Deletes the entire collection (index and metadata).

<a id="camel.storages.vectordb_storages.faiss.FaissStorage.delete" />

### delete

```python theme={"system"}
def delete(
    self,
    ids: Optional[List[str]] = None,
    payload_filter: Optional[Dict[str, Any]] = None,
    **kwargs: Any
):
```

Deletes vectors from the index based on either IDs or payload
filters.

**Parameters:**

* **ids** (Optional\[List\[str]], optional): List of unique identifiers for the vectors to be deleted.
* **payload\_filter** (Optional\[Dict\[str, Any]], optional): A filter for the payload to delete points matching specific conditions. \*\*kwargs (Any): Additional keyword arguments.

**Note:**

* FAISS does not support efficient single vector removal for most
  index types. This implementation recreates the index without the
  deleted vectors, which can be inefficient for large datasets.
* If both `ids` and `payload_filter` are provided, both filters
  will be applied (vectors matching either will be deleted).

<a id="camel.storages.vectordb_storages.faiss.FaissStorage.status" />

### status

```python theme={"system"}
def status(self):
```

**Returns:**

VectorDBStatus: Current status of the vector database.

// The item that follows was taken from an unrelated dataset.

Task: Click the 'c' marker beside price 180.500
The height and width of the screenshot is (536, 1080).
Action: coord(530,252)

<a id="camel.storages.vectordb_storages.faiss.FaissStorage.query" />

### query

```python theme={"system"}
def query(
    self,
    query: VectorDBQuery,
    filter_conditions: Optional[Dict[str, Any]] = None,
    **kwargs: Any
):
```

Searches for similar vectors in the storage based on the provided
query.

**Parameters:**

* **query** (VectorDBQuery): The query object containing the search vector and the number of top similar vectors to retrieve.
* **filter\_conditions** (Optional\[Dict\[str, Any]], optional): A dictionary specifying conditions to filter the query results. \*\*kwargs (Any): Additional keyword arguments.

**Returns:**

List\[VectorDBQueryResult]: A list of query results ordered by
similarity.

<a id="camel.storages.vectordb_storages.faiss.FaissStorage.clear" />

### clear

```python theme={"system"}
def clear(self):
```

Remove all vectors from the storage.

<a id="camel.storages.vectordb_storages.faiss.FaissStorage.load" />

### load

```python theme={"system"}
def load(self):
```

Load the index from disk if storage\_path is provided.

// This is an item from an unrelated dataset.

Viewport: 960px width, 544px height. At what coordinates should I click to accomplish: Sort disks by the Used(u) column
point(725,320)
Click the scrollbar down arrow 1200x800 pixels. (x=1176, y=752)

<a id="camel.storages.vectordb_storages.faiss.FaissStorage.client" />

### client

```python theme={"system"}
def client(self):
```

Provides access to the underlying FAISS client.

<a id="camel.storages.vectordb_storages.faiss.FaissStorage._matches_filter" />

### \_matches\_filter

```python theme={"system"}
def _matches_filter(self, vector_id: str, filter_conditions: Dict[str, Any]):
```

Checks if a vector's payload matches the filter conditions.

**Parameters:**

* **vector\_id** (str): ID of the vector to check.
* **filter\_conditions** (Dict\[str, Any]): Conditions to match against.

**Returns:**

bool: True if the payload matches all conditions, False otherwise.

<a id="camel.storages.vectordb_storages.faiss.FaissStorage._normalize_vector" />

### \_normalize\_vector

```python theme={"system"}
def _normalize_vector(self, vector: 'ndarray'):
```

Normalizes a vector to unit length for cosine similarity.

**Parameters:**

* **vector** (ndarray): Vector to normalize, either 1D or 2D array.

**Returns:**

ndarray: Normalized vector with the same shape as input.